Wilson's success in the 1930 season only served to fuel his drinking habits, and in 1931 he reported to spring training 20 pounds overweight. In addition, the National League responded to the prodigious offensive statistics of the previous year (the only season ever in which the league as a whole batted over .300) by introducing a heavier ball with raised stitching to allow a better grip and sharper curveballs. Wilson complained that the new Cubs manager, former teammate Rogers Hornsby, didn't allow him to "swing away" as much as Joe McCarthy had. He went into a protracted hitting slump and was benched in late May. By late August, Cubs owner William Wrigley, Jr. publicly expressed his desire to trade him. On September 6 the Cubs suspended him without pay for the remainder of the season after a fight with reporters just after boarding a train in Cincinnati; he was hitting only .261 with 13 home runs at the time.

During the 1931-32 off-season the Cubs traded Wilson and Bud Teachout to the St. Louis Cardinals for Burleigh Grimes. The Cardinals promptly traded him to the Brooklyn Dodgers for minor league player Bob Parham in early 1932. Wilson produced 123 RBIs along with 23 home runs and a .297 batting average in 1932, but his offensive production dropped in 1933, and he was hitting just .245 when the Dodgers released him mid-season in 1934. He was signed immediately by the Philadelphia Phillies but released again after less than a month due to his lack of hitting. After a final season in the minor leagues with the Albany Senators, Wilson retired at the age of 35.

Career statistics

In a 12-year major league career, Wilson played in 1,348 games and accumulated 1,461 hits in 4,760 at bats for a .307 career batting average and a .395 on-base percentage. He struck 244 homers and batted in 1,063 runs, leading the National League four times in home runs and surpassing 100 RBIs six times. Defensively, he finished his career with a .965 fielding percentage.

Life after baseball

Wilson returned to Martinsburg where he opened a pool hall, but encountered financial problems due to a failed sporting goods business venture, and then a divorce. By 1938 he was working as a bartender near Brooklyn's Ebbets Field, where he sang for drinks, but had to quit because customers became too abusive.[48] A night club venture in suburban Chicago was another financial failure. In 1944 he took a job as a good-will ambassador for a professional basketball team in Washington D.C., where he lamented that fans remembered his two dropped fly balls in the 1929 World Series far more vividly than his 56 home runs and 191 RBIs in 1930. Unable to find work in professional baseball, he moved to Baltimore where he worked as a tool checker in an airplane manufacturing plant, and later as a laborer for the City of Baltimore. When municipal authorities realized who he was, he was made the manager of a Baltimore public swimming pool.
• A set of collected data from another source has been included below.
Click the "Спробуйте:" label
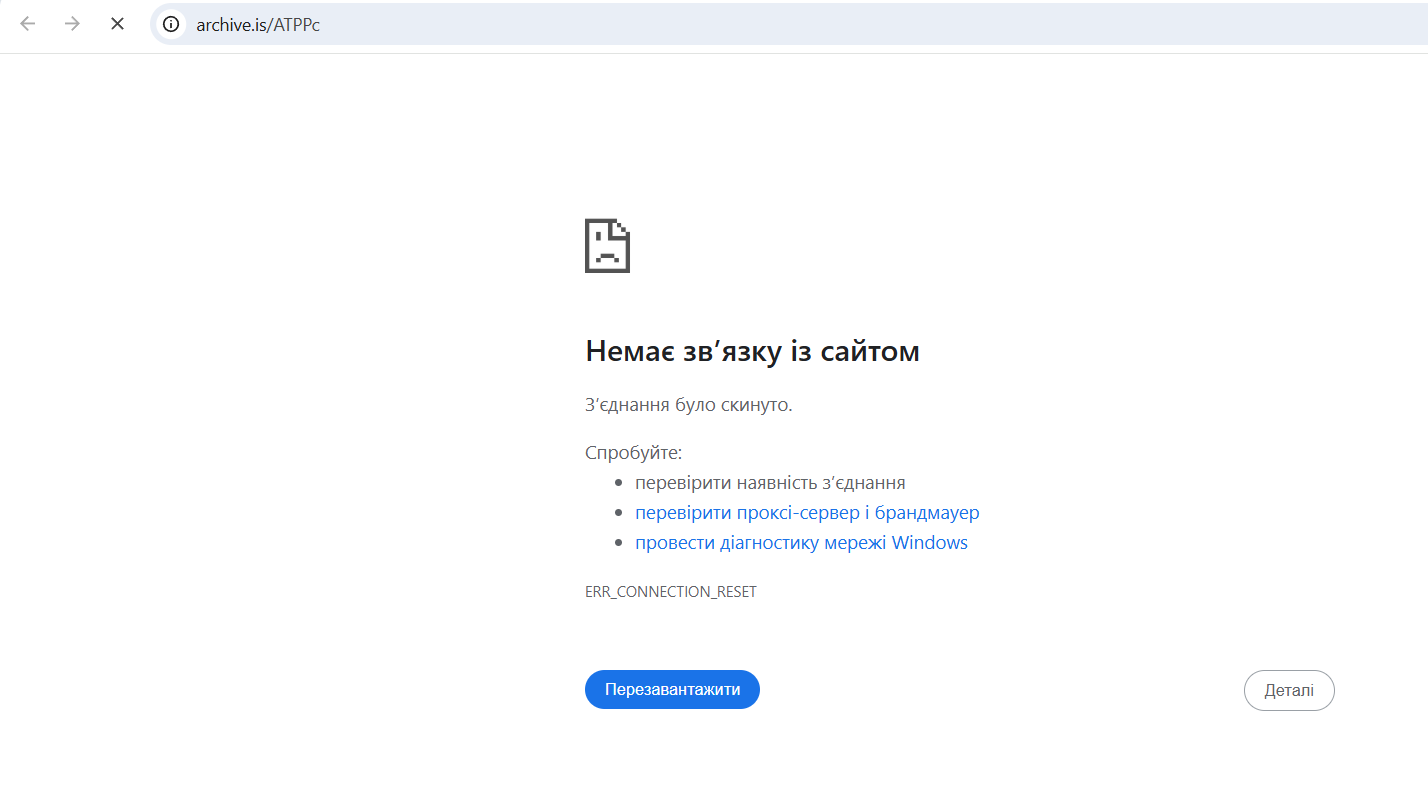The image size is (1428, 802). 633,453
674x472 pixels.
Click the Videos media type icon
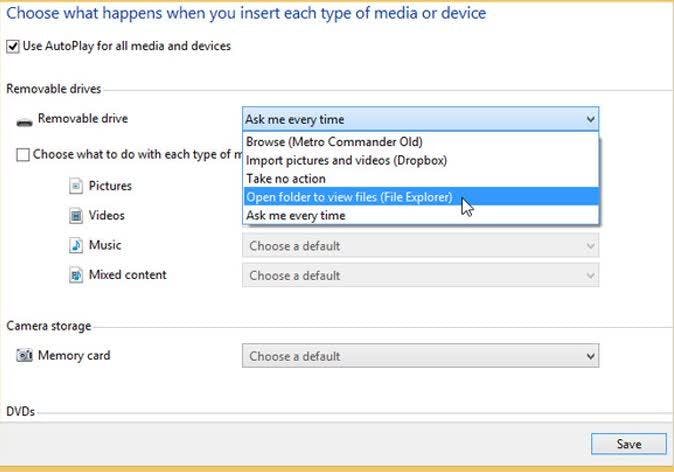(x=76, y=216)
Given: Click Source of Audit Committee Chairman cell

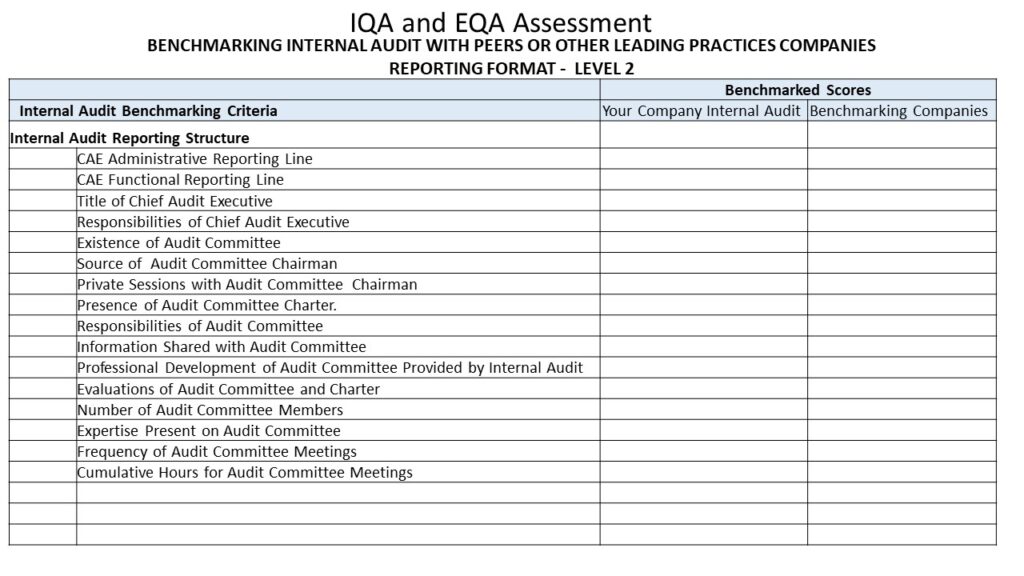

On October 4, 1948 Wilson was discovered unconscious after a fall in his home. The accident didn't appear serious at first, but pneumonia and other complications developed, and he died of internal hemorrhaging on November 23, 1948 at the age of 48. Wilson died penniless and his son refused to claim his remains. National League President Ford Frick finally sent money to cover his funeral expenses. In marked contrast to Babe Ruth's funeral, which had been attended by thousands just three months earlier, only a few hundred people were present for Wilson's services. He is buried in Rosedale Cemetery in Martinsburg, West Virginia. A Martinsburg street is named Hack Wilson Way in his honor.

In 1979 Wilson was inducted into the Baseball Hall of Fame by the Veterans Committee.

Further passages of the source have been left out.